Open mrquincle opened 5 years ago
Have you found a version supports CPU?
Yes, on https://github.com/mrquincle/latent_3d_points I've used https://github.com/optas/latent_3d_points. At https://github.com/optas/latent_3d_points/blob/master/external/structural_losses/ you see implementations for both CPU and GPU that work out of the box.
Hi @mrquincle , would you please explain what do you mean by "to iterate over new algorithms"?
It would be great to quickly iterate over new algorithms on a machine that does not support CUDA and after that switch to a machine with a GPU.
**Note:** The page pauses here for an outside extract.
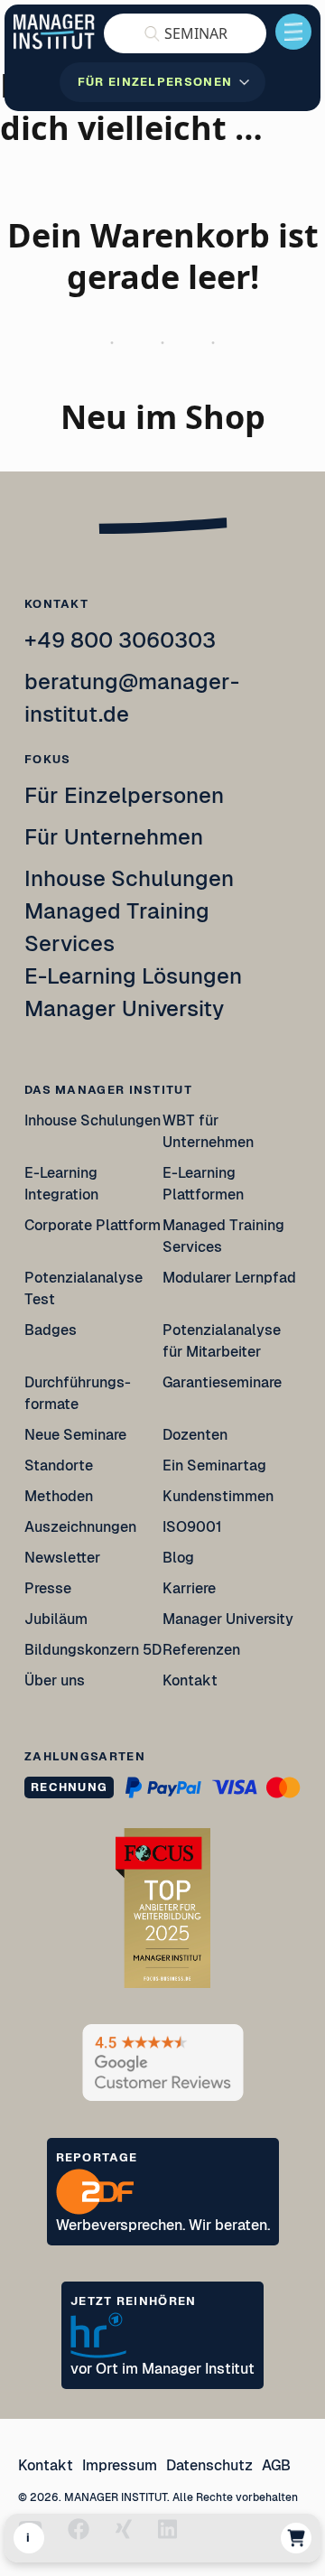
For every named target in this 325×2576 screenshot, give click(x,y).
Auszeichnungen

I would appreciate it if you could give an example.
I mean "to quickly test and adapt algorithms" on a machine that only has a CPU, so say 50 steps would be sufficient to see its behavior. Finally, when I'm done with algorithm design I run it on a system with a GPU to run up to 10.000 steps.
It's just an argument to also provide a CPU implementation for the poor people that have no GPU. :-)
However, I found CPU implementations, so you can close this issue.
Yes, on https://github.com/mrquincle/latent_3d_points I've used https://github.com/optas/latent_3d_points. At https://github.com/optas/latent_3d_points/blob/master/external/structural_losses/ you see implementations for both CPU and GPU that work out of the box.
HI! Can you tell me how to modify the makefile in the folder that a CPU implementation can be obtained?
Thanks! Best regards, Jin
Hi Jin. You'll have to extract it from https://github.com/optas/latent_3d_points/blob/master/external/structural_losses/approxmatch.cpp, create a shared lib, and call it from python. Sorry, it can be annoying indeed. :-)
Does it run using CPU rather than GPU?
I see there are _cpu specific files in https://github.com/charlesq34/pointnet-autoencoder/tree/master/tf_ops/nn_distance. So I guess the GPU dependency is not really necessary. However, the approxmatch directory seems to be GPU only?
It would be great to quickly iterate over new algorithms on a machine that does not support CUDA and after that switch to a machine with a GPU.